Chinese coast guard chasing Filipino boats from their fishing waters

China is brutally enforcing its claim to seas far to the south of its mainland, wreaking havoc with fishermen from the Philippines, Vietnam, Japan, and other countries, who have used the waters for generations.

Journalists witnessed the harassment of Filipino fishermen by the Chinese coast guard. Link to the article in The Japan Times here.

"We barely have any catch so we'll probably need to stay two more weeks," said Alex del Campo, 41, who had already spent more than a week at sea.

A day earlier, del Campo and two other fishermen had made a daring bid to enter the shoal in their small boats, but were chased away by Chinese coast guard personnel in rigid-hulled inflatable vessels.

"We are defenseless because they are armed and there was just one fisherman in each of our three boats," del Campo said. "If they ram and sink our boats, who will save us?"

The New York Times reports that China has unilaterally declared it owns the South China Sea, including waters just off the coast of many other countries.

China claims 90 percent of the South China Sea, some of it thousands of miles from the mainland and in waters surrounding Vietnam, Malaysia, Brunei, Indonesia and the Philippines. In the past decade or so, China has asserted ever greater control over these waters, using two island chains called the Paracels and the Spratlys to expand its military footprint by building and fortifying outposts and airstrips.
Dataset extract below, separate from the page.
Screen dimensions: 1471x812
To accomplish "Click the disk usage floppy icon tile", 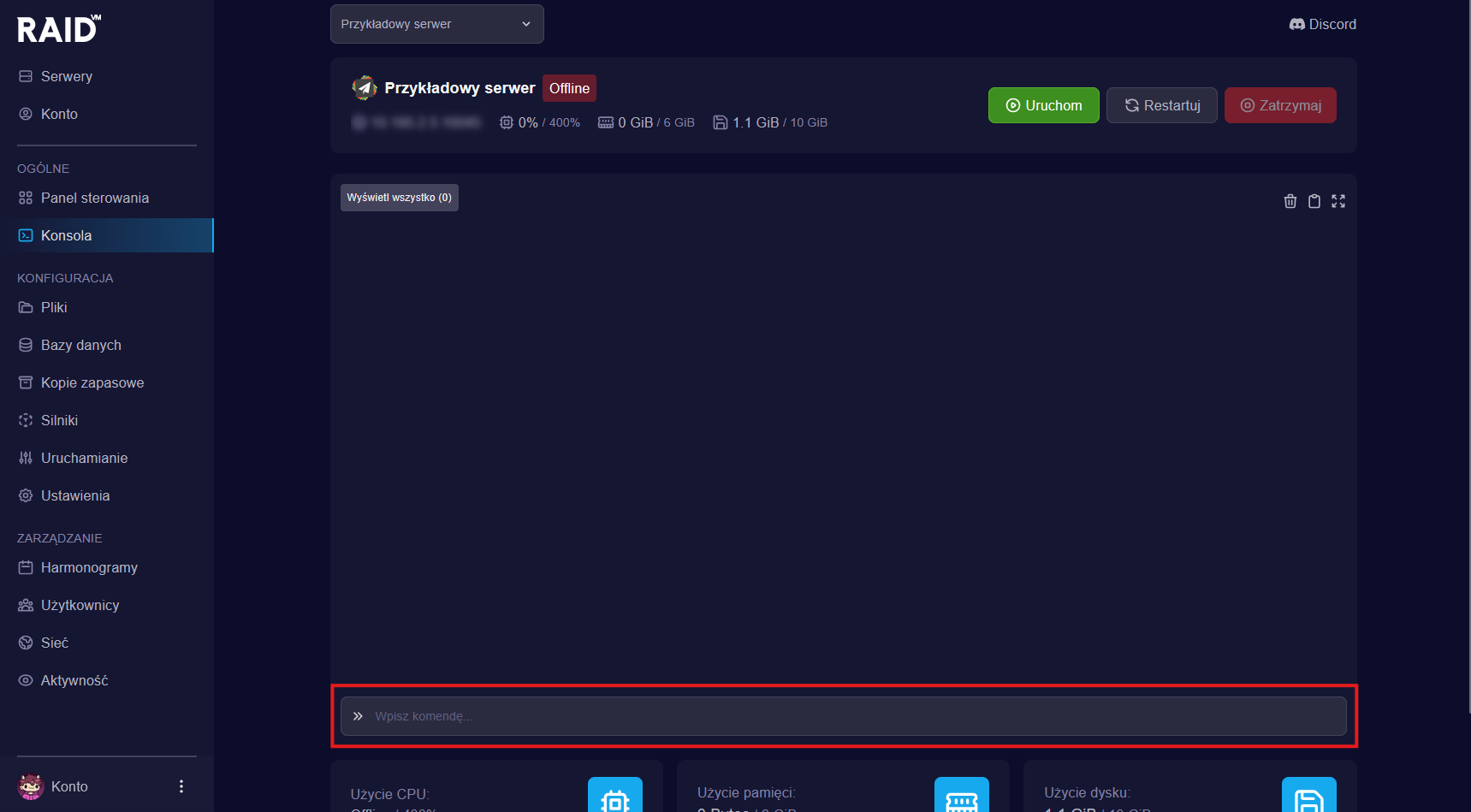I will coord(1309,795).
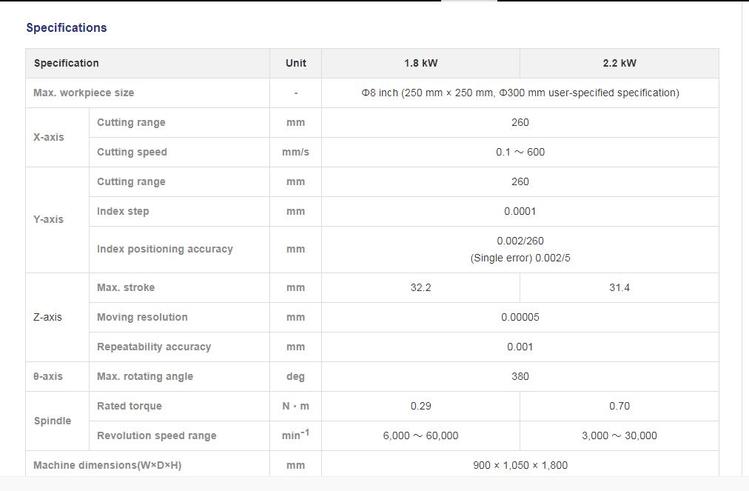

Legals experts are clear that China has no rightful claim to these waters. The Japan Times says,

Under the 1982 United Nations Convention on the Law of the Sea, which China helped negotiate, countries have jurisdiction over the natural resources within about 200 nautical miles (370 kilometers) of their shore.

China, which claims sovereignty over almost the entire South China Sea, snatched control of Scarborough Shoal from the Philippines in 2012. Since then, it has deployed coast guard and other vessels to block or restrict access to a fishing ground that has been tapped by generations of Filipinos.

China is so aggressive in asserting its "nine dash line" (so-named for a dashed line drawn by China on a 1946 map extending its maritime territory far to the south), it may have even had it subtly inserted into the hit movie Barbie.